I am thinking of all of this not only because I watched these two great stars mess about in The Missouri Breaks, but also because my youngest son, Thomas, who is a video producer for a living has joined forces with a friend and made a short film, written and directed by his friend. It has a decidedly au current theme of gender fluidity and has about as banal a treatment of sexuality as you can imagine. They have received some private accolades for the film, which I think is well made but hard for someone of my generation to completely embrace. That has caused them to decide to submit it to several festivals, the first of which is Sundance. Having had a house in Park City, Utah for fifteen years, I have attended the Sundance Festival many times, as has my son. It would not surprise me, but it would greatly lease me to see him get his film into Sundance and receive some recognition for his work and investment. Technically, I am credited as a Producer of the film since I put tome money into it, so I am rooting for it in many ways.

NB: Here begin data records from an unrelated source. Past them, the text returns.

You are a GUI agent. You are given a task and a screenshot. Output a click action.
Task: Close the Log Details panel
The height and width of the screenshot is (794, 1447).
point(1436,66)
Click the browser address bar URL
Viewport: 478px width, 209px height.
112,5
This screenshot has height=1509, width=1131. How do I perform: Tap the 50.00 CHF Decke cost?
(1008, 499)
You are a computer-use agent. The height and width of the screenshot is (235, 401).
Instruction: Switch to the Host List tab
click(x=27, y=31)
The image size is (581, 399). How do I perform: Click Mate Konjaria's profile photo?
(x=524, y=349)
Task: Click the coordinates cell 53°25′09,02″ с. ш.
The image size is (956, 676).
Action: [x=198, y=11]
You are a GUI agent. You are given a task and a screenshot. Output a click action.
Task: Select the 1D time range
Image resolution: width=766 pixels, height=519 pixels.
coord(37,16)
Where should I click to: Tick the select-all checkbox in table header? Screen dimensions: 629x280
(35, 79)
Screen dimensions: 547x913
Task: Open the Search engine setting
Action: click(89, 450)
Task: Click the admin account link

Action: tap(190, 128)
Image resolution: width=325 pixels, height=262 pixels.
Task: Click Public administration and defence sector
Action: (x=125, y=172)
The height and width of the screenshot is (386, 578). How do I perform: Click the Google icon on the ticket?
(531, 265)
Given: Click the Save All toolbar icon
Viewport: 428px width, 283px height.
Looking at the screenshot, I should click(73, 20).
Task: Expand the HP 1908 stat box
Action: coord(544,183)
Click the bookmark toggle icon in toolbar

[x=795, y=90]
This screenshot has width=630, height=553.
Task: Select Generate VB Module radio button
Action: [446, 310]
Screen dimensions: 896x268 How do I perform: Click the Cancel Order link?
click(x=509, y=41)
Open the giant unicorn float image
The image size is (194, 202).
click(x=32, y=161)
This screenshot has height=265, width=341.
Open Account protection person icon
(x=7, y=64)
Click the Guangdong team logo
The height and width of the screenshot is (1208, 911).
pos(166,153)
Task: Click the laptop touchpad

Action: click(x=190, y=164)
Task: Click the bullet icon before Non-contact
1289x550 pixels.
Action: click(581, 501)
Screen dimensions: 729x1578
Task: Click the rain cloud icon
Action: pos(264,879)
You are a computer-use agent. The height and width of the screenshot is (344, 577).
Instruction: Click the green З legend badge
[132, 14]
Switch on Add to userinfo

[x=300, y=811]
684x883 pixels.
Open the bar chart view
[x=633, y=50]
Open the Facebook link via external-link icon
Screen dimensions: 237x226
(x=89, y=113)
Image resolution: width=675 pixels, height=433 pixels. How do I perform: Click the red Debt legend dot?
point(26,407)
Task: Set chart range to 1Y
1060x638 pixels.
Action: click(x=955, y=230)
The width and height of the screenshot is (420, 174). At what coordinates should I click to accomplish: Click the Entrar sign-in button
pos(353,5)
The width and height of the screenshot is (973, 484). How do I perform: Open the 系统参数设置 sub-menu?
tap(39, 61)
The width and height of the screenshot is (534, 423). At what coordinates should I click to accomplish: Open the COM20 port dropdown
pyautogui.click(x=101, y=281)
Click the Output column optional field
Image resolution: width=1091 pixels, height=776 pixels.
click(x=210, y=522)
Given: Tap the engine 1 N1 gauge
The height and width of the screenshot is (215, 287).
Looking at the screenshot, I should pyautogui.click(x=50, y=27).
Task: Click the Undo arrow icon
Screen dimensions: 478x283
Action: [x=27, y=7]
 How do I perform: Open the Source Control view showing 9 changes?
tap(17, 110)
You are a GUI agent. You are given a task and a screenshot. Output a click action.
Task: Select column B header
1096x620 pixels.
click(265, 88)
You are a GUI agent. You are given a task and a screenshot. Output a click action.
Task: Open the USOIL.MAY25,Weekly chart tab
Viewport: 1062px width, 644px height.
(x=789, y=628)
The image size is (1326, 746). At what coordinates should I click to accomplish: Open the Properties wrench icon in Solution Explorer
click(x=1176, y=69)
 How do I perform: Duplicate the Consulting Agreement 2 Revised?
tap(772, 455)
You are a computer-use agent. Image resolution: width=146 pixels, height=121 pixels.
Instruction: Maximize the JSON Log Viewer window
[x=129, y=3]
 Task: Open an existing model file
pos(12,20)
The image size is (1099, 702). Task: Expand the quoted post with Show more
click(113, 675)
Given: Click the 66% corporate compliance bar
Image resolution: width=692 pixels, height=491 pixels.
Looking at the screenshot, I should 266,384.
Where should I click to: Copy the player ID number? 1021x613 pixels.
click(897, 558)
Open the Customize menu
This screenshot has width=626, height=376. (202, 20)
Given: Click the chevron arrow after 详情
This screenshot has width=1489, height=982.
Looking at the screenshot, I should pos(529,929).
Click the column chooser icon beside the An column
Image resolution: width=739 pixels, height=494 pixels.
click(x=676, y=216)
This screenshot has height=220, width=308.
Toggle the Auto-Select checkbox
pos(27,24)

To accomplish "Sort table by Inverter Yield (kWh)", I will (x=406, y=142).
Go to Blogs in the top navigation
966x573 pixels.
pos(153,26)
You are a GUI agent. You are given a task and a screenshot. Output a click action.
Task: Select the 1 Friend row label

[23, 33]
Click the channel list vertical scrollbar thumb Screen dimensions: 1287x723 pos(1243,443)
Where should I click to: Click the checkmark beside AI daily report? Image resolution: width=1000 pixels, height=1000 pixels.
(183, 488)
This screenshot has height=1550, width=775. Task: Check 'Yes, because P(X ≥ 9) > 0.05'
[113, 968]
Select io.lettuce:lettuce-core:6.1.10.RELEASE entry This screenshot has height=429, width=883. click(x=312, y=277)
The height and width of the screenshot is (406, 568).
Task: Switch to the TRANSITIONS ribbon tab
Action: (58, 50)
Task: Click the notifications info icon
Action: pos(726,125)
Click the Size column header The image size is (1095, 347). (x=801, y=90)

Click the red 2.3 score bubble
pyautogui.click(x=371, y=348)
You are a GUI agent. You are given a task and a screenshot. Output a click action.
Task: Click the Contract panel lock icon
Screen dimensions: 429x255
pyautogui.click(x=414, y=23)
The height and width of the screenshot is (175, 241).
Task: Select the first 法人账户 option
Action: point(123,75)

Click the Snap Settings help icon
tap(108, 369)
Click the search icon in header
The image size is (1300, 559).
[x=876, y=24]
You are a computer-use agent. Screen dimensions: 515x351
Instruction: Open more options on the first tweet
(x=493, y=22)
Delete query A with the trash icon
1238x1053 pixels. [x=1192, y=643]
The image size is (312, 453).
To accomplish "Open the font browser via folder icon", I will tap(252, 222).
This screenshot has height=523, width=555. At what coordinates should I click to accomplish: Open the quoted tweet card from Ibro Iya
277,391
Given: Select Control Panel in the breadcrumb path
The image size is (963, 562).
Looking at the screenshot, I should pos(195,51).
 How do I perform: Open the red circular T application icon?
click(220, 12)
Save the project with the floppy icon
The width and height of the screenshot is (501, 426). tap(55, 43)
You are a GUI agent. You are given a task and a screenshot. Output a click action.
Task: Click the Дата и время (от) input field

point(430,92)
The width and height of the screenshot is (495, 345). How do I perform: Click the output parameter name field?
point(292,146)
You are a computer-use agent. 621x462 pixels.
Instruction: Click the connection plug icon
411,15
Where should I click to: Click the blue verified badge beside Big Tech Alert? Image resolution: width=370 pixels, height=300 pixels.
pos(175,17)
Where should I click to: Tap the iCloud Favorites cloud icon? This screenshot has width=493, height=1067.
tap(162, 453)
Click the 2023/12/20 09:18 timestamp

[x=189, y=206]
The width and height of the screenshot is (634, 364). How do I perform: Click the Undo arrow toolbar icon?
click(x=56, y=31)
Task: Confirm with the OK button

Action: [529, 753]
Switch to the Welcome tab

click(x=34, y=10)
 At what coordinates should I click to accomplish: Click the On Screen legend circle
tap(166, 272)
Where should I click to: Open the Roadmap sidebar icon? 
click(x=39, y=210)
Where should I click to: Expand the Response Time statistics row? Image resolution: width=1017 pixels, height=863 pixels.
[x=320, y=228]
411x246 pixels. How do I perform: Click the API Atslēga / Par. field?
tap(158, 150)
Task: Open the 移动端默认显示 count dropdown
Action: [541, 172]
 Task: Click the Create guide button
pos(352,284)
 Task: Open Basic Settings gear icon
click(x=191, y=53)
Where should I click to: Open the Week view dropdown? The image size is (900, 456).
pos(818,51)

As part of the process of finalizing the film with credits and titles, Thomas and his partner have decided to form a production company of their own. Today he and I texted back and forth with me about the choice of a name. I gave him my honest views and even suggested a few names. He and I actually work together on such things quite well. He is respectful of what I bring to the process and I am respectful that this is his baby and he needs to make the decisions based on his own views. As city kids who grew up on the streets of Manhattan and now live in Brooklyn, he and his partner wanted the name to reflect who they are as well as being clever and thought-provoking. I suggested Outerborough Productions and he countered with Sixth Borough Films. After iterating some alternative spellings (Six and Boro), he settled on it and went right to the NYS LLC filing website to lock it in. We went through the pros and cons of using a comma in between the name and the LLC, and he decided on the more formal use of the comma.
So now he is on his way. Whether great things come to him via Sixth Borough Films or it becomes a mere stepping stone in his career development doesn’t really matter. I would love for him to be a great commercial and professional success, but I think the fulfillment of his ambitions are what matter the most. He is creatively driven more than commercially driven and that makes him more like Brando and Nicholson than not. Either way, today he became the Don of the family and I hope the Sixth Borough brings him all the kudos he deserves.